[Source material]:
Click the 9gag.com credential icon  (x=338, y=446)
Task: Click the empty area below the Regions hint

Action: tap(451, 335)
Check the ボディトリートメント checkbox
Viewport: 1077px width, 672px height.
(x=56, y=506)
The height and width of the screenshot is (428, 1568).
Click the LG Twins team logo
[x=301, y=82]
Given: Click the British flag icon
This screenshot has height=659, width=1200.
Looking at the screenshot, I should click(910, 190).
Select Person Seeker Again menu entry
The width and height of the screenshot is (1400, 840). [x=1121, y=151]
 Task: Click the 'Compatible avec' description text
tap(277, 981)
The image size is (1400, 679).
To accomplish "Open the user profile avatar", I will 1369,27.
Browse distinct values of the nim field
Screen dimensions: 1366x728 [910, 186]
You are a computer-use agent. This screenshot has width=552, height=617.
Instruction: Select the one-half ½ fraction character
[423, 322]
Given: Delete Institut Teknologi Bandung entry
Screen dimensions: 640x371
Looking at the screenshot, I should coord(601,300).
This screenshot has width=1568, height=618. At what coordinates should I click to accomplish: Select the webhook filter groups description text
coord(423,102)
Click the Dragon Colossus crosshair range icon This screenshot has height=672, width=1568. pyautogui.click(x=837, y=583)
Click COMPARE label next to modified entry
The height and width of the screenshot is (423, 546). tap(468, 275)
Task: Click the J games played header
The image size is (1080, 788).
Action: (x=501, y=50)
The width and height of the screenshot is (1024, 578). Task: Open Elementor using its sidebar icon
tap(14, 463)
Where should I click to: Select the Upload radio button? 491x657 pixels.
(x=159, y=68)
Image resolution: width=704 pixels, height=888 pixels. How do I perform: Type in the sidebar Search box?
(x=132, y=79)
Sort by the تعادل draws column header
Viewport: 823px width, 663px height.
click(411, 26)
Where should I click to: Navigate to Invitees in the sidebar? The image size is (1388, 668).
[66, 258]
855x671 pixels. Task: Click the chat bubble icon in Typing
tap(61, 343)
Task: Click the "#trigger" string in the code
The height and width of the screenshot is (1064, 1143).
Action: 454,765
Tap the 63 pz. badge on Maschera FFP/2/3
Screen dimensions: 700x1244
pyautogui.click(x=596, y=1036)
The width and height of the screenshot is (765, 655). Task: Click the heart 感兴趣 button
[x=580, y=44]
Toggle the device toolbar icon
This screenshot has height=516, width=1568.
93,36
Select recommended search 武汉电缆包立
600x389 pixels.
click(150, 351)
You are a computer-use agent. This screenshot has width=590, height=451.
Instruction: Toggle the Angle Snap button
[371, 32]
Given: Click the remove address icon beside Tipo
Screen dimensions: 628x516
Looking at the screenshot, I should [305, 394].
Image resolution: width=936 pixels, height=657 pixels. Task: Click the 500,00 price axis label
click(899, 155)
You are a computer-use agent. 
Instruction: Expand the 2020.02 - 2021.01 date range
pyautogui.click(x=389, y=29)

[Aim of the task]: Retype the listing exactly. Leave nothing out.

[Answer for the task]:
Click the 9gag.com credential icon  (x=338, y=446)
Task: Click the empty area below the Regions hint

Action: tap(451, 335)
Check the ボディトリートメント checkbox
Viewport: 1077px width, 672px height.
(x=56, y=506)
The height and width of the screenshot is (428, 1568).
Click the LG Twins team logo
[x=301, y=82]
Given: Click the British flag icon
This screenshot has height=659, width=1200.
Looking at the screenshot, I should click(910, 190).
Select Person Seeker Again menu entry
The width and height of the screenshot is (1400, 840). [x=1121, y=151]
 Task: Click the 'Compatible avec' description text
tap(277, 981)
The image size is (1400, 679).
To accomplish "Open the user profile avatar", I will 1369,27.
Browse distinct values of the nim field
Screen dimensions: 1366x728 [910, 186]
You are a computer-use agent. This screenshot has width=552, height=617.
Instruction: Select the one-half ½ fraction character
[423, 322]
Given: Delete Institut Teknologi Bandung entry
Screen dimensions: 640x371
Looking at the screenshot, I should coord(601,300).
This screenshot has width=1568, height=618. At what coordinates should I click to accomplish: Select the webhook filter groups description text
coord(423,102)
Click the Dragon Colossus crosshair range icon This screenshot has height=672, width=1568. pyautogui.click(x=837, y=583)
Click COMPARE label next to modified entry
The height and width of the screenshot is (423, 546). tap(468, 275)
Task: Click the J games played header
The image size is (1080, 788).
Action: (x=501, y=50)
The width and height of the screenshot is (1024, 578). Task: Open Elementor using its sidebar icon
tap(14, 463)
Where should I click to: Select the Upload radio button? 491x657 pixels.
(x=159, y=68)
Image resolution: width=704 pixels, height=888 pixels. How do I perform: Type in the sidebar Search box?
(x=132, y=79)
Sort by the تعادل draws column header
Viewport: 823px width, 663px height.
click(411, 26)
Where should I click to: Navigate to Invitees in the sidebar? The image size is (1388, 668).
[66, 258]
855x671 pixels. Task: Click the chat bubble icon in Typing
tap(61, 343)
Task: Click the "#trigger" string in the code
The height and width of the screenshot is (1064, 1143).
Action: 454,765
Tap the 63 pz. badge on Maschera FFP/2/3
Screen dimensions: 700x1244
pyautogui.click(x=596, y=1036)
The width and height of the screenshot is (765, 655). Task: Click the heart 感兴趣 button
[x=580, y=44]
Toggle the device toolbar icon
This screenshot has height=516, width=1568.
93,36
Select recommended search 武汉电缆包立
600x389 pixels.
click(150, 351)
You are a computer-use agent. This screenshot has width=590, height=451.
Instruction: Toggle the Angle Snap button
[371, 32]
Given: Click the remove address icon beside Tipo
Screen dimensions: 628x516
Looking at the screenshot, I should [305, 394].
Image resolution: width=936 pixels, height=657 pixels. Task: Click the 500,00 price axis label
click(899, 155)
You are a computer-use agent. 
Instruction: Expand the 2020.02 - 2021.01 date range
pyautogui.click(x=389, y=29)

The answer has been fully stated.